• **Exercise**:
Return every line of the listing below word for word, changing nothing.

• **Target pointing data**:
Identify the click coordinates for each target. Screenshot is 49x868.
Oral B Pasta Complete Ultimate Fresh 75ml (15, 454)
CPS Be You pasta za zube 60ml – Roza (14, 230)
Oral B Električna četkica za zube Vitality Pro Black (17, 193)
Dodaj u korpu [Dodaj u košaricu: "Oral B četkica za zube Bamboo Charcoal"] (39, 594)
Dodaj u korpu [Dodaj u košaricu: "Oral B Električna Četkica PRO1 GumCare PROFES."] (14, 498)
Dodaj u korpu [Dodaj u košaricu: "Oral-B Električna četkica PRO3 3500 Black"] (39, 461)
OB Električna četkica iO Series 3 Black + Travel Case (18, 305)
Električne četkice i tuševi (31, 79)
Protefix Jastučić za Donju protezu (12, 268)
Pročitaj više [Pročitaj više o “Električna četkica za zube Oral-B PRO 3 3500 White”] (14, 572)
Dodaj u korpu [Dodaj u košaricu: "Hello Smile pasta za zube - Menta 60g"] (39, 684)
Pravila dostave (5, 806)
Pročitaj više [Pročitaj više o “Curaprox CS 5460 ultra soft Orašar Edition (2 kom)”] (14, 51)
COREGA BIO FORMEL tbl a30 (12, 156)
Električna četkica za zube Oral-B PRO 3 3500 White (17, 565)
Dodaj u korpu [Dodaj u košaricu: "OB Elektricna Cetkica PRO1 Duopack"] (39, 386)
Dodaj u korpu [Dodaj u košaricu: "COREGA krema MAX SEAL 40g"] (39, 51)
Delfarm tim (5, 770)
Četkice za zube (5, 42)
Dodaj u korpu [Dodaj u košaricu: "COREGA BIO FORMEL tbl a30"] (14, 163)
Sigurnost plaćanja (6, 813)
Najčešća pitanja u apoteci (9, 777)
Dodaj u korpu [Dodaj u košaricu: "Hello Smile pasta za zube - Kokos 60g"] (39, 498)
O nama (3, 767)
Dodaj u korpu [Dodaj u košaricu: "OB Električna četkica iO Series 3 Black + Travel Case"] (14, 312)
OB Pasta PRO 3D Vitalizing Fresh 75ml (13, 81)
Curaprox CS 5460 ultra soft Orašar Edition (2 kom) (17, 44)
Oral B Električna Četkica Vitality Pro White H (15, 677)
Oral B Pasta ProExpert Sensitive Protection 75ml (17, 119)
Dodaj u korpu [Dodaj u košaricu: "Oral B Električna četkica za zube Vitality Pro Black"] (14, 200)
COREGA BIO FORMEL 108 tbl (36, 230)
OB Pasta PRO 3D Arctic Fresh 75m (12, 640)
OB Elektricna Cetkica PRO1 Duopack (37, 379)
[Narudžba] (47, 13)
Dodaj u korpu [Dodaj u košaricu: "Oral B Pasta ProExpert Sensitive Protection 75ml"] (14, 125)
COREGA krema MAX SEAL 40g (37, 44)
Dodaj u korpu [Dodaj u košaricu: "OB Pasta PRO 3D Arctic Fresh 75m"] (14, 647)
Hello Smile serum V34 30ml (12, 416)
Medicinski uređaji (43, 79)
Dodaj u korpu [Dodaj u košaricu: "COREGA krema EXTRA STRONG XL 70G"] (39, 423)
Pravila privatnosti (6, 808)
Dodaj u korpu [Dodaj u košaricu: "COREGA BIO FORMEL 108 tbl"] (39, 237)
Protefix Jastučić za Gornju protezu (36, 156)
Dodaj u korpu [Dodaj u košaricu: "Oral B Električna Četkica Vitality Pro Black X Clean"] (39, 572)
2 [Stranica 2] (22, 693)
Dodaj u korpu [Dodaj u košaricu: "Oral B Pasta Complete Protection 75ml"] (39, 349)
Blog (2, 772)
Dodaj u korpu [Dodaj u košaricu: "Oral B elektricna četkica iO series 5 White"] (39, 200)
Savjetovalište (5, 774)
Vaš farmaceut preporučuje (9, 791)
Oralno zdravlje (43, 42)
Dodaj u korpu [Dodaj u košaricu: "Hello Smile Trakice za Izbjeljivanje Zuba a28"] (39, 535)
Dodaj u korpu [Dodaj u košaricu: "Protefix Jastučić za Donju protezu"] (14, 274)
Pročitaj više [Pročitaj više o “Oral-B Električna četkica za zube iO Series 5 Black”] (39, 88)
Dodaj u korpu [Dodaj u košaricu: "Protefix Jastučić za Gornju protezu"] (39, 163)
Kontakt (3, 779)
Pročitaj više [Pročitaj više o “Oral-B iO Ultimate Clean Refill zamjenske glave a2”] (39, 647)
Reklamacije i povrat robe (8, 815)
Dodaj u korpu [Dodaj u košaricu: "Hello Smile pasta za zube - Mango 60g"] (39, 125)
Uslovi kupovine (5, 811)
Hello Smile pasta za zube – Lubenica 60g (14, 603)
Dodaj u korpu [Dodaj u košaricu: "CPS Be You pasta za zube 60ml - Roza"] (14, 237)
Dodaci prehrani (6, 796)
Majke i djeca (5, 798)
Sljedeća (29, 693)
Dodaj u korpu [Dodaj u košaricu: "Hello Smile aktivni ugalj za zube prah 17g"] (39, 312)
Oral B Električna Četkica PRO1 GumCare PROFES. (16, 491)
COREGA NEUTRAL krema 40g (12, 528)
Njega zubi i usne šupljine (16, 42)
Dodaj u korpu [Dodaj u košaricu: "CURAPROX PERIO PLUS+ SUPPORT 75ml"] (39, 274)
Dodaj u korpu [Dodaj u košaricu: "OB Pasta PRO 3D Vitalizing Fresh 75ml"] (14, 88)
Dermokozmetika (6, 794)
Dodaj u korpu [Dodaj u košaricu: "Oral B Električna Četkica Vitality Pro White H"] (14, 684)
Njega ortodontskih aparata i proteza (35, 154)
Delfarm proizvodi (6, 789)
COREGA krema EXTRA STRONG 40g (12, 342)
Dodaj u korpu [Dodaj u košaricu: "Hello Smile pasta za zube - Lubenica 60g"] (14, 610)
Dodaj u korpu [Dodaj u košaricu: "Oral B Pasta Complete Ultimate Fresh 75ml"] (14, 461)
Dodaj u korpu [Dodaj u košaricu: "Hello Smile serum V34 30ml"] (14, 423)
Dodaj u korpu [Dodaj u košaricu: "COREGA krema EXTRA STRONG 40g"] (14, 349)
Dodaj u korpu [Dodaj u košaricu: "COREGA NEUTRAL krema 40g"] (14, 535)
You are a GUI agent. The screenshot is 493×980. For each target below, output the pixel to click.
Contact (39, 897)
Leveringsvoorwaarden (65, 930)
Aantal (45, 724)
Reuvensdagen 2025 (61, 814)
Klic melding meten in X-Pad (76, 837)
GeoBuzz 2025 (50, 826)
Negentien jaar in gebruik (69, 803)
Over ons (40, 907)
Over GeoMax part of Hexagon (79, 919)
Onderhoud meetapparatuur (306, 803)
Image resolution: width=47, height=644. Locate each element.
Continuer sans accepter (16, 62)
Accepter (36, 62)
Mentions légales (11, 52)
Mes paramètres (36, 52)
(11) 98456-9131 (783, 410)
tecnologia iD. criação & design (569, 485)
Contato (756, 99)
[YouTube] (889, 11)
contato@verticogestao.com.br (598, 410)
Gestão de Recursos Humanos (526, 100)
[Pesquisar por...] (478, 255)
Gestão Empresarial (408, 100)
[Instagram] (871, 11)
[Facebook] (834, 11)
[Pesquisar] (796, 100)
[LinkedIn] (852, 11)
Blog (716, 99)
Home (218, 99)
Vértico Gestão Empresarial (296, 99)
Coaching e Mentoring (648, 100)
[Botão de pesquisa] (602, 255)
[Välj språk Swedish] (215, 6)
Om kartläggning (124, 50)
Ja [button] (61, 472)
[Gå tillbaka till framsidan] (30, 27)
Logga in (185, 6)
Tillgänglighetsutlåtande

• **Response to the exercise**:
Identify the click coordinates for each target. Screenshot is 49x868.
Oral B Pasta Complete Ultimate Fresh 75ml (15, 454)
CPS Be You pasta za zube 60ml – Roza (14, 230)
Oral B Električna četkica za zube Vitality Pro Black (17, 193)
Dodaj u korpu [Dodaj u košaricu: "Oral B četkica za zube Bamboo Charcoal"] (39, 594)
Dodaj u korpu [Dodaj u košaricu: "Oral B Električna Četkica PRO1 GumCare PROFES."] (14, 498)
Dodaj u korpu [Dodaj u košaricu: "Oral-B Električna četkica PRO3 3500 Black"] (39, 461)
OB Električna četkica iO Series 3 Black + Travel Case (18, 305)
Električne četkice i tuševi (31, 79)
Protefix Jastučić za Donju protezu (12, 268)
Pročitaj više [Pročitaj više o “Električna četkica za zube Oral-B PRO 3 3500 White”] (14, 572)
Dodaj u korpu [Dodaj u košaricu: "Hello Smile pasta za zube - Menta 60g"] (39, 684)
Pravila dostave (5, 806)
Pročitaj više [Pročitaj više o “Curaprox CS 5460 ultra soft Orašar Edition (2 kom)”] (14, 51)
COREGA BIO FORMEL tbl a30 (12, 156)
Električna četkica za zube Oral-B PRO 3 3500 White (17, 565)
Dodaj u korpu [Dodaj u košaricu: "OB Elektricna Cetkica PRO1 Duopack"] (39, 386)
Dodaj u korpu [Dodaj u košaricu: "COREGA krema MAX SEAL 40g"] (39, 51)
Delfarm tim (5, 770)
Četkice za zube (5, 42)
Dodaj u korpu [Dodaj u košaricu: "COREGA BIO FORMEL tbl a30"] (14, 163)
Sigurnost plaćanja (6, 813)
Najčešća pitanja u apoteci (9, 777)
Dodaj u korpu [Dodaj u košaricu: "Hello Smile pasta za zube - Kokos 60g"] (39, 498)
O nama (3, 767)
Dodaj u korpu [Dodaj u košaricu: "OB Električna četkica iO Series 3 Black + Travel Case"] (14, 312)
OB Pasta PRO 3D Vitalizing Fresh 75ml (13, 81)
Curaprox CS 5460 ultra soft Orašar Edition (2 kom) (17, 44)
Oral B Električna Četkica Vitality Pro White H (15, 677)
Oral B Pasta ProExpert Sensitive Protection 75ml (17, 119)
Dodaj u korpu [Dodaj u košaricu: "Oral B Električna četkica za zube Vitality Pro Black"] (14, 200)
COREGA BIO FORMEL 108 tbl (36, 230)
OB Pasta PRO 3D Arctic Fresh 75m (12, 640)
OB Elektricna Cetkica PRO1 Duopack (37, 379)
[Narudžba] (47, 13)
Dodaj u korpu [Dodaj u košaricu: "Oral B Pasta ProExpert Sensitive Protection 75ml"] (14, 125)
COREGA krema MAX SEAL 40g (37, 44)
Dodaj u korpu [Dodaj u košaricu: "OB Pasta PRO 3D Arctic Fresh 75m"] (14, 647)
Hello Smile serum V34 30ml (12, 416)
Medicinski uređaji (43, 79)
Dodaj u korpu [Dodaj u košaricu: "COREGA krema EXTRA STRONG XL 70G"] (39, 423)
Pravila privatnosti (6, 808)
Dodaj u korpu [Dodaj u košaricu: "COREGA BIO FORMEL 108 tbl"] (39, 237)
Protefix Jastučić za Gornju protezu (36, 156)
Dodaj u korpu [Dodaj u košaricu: "Oral B Električna Četkica Vitality Pro Black X Clean"] (39, 572)
2 [Stranica 2] (22, 693)
Dodaj u korpu [Dodaj u košaricu: "Oral B Pasta Complete Protection 75ml"] (39, 349)
Blog (2, 772)
Dodaj u korpu [Dodaj u košaricu: "Oral B elektricna četkica iO series 5 White"] (39, 200)
Savjetovalište (5, 774)
Vaš farmaceut preporučuje (9, 791)
Oralno zdravlje (43, 42)
Dodaj u korpu [Dodaj u košaricu: "Hello Smile Trakice za Izbjeljivanje Zuba a28"] (39, 535)
Dodaj u korpu [Dodaj u košaricu: "Protefix Jastučić za Donju protezu"] (14, 274)
Pročitaj više [Pročitaj više o “Oral-B Električna četkica za zube iO Series 5 Black”] (39, 88)
Dodaj u korpu [Dodaj u košaricu: "Protefix Jastučić za Gornju protezu"] (39, 163)
Kontakt (3, 779)
Pročitaj više [Pročitaj više o “Oral-B iO Ultimate Clean Refill zamjenske glave a2”] (39, 647)
Reklamacije i povrat robe (8, 815)
Dodaj u korpu [Dodaj u košaricu: "Hello Smile pasta za zube - Mango 60g"] (39, 125)
Uslovi kupovine (5, 811)
Hello Smile pasta za zube – Lubenica 60g (14, 603)
Dodaj u korpu [Dodaj u košaricu: "CPS Be You pasta za zube 60ml - Roza"] (14, 237)
Dodaci prehrani (6, 796)
Majke i djeca (5, 798)
Sljedeća (29, 693)
Dodaj u korpu [Dodaj u košaricu: "Hello Smile aktivni ugalj za zube prah 17g"] (39, 312)
Oral B Električna Četkica PRO1 GumCare PROFES. (16, 491)
COREGA NEUTRAL krema 40g (12, 528)
Njega zubi i usne šupljine (16, 42)
Dodaj u korpu [Dodaj u košaricu: "CURAPROX PERIO PLUS+ SUPPORT 75ml"] (39, 274)
Dodaj u korpu [Dodaj u košaricu: "OB Pasta PRO 3D Vitalizing Fresh 75ml"] (14, 88)
Dermokozmetika (6, 794)
Dodaj u korpu [Dodaj u košaricu: "Oral B Električna Četkica Vitality Pro White H"] (14, 684)
Njega ortodontskih aparata i proteza (35, 154)
Delfarm proizvodi (6, 789)
COREGA krema EXTRA STRONG 40g (12, 342)
Dodaj u korpu [Dodaj u košaricu: "Hello Smile pasta za zube - Lubenica 60g"] (14, 610)
Dodaj u korpu [Dodaj u košaricu: "Oral B Pasta Complete Ultimate Fresh 75ml"] (14, 461)
Dodaj u korpu [Dodaj u košaricu: "Hello Smile serum V34 30ml"] (14, 423)
Dodaj u korpu [Dodaj u košaricu: "COREGA krema EXTRA STRONG 40g"] (14, 349)
Dodaj u korpu [Dodaj u košaricu: "COREGA NEUTRAL krema 40g"] (14, 535)
You are a GUI agent. The screenshot is 493×980. For each target below, output the pixel to click.
Contact (39, 897)
Leveringsvoorwaarden (65, 930)
Aantal (45, 724)
Reuvensdagen 2025 (61, 814)
Klic melding meten in X-Pad (76, 837)
GeoBuzz 2025 (50, 826)
Negentien jaar in gebruik (69, 803)
Over ons (40, 907)
Over GeoMax part of Hexagon (79, 919)
Onderhoud meetapparatuur (306, 803)
Image resolution: width=47, height=644. Locate each element.
Continuer sans accepter (16, 62)
Accepter (36, 62)
Mentions légales (11, 52)
Mes paramètres (36, 52)
(11) 98456-9131 (783, 410)
tecnologia iD. criação & design (569, 485)
Contato (756, 99)
[YouTube] (889, 11)
contato@verticogestao.com.br (598, 410)
Gestão de Recursos Humanos (526, 100)
[Pesquisar por...] (478, 255)
Gestão Empresarial (408, 100)
[Instagram] (871, 11)
[Facebook] (834, 11)
[Pesquisar] (796, 100)
[LinkedIn] (852, 11)
Blog (716, 99)
Home (218, 99)
Vértico Gestão Empresarial (296, 99)
Coaching e Mentoring (648, 100)
[Botão de pesquisa] (602, 255)
[Välj språk Swedish] (215, 6)
Om kartläggning (124, 50)
Ja [button] (61, 472)
[Gå tillbaka till framsidan] (30, 27)
Logga in (185, 6)
Tillgänglighetsutlåtande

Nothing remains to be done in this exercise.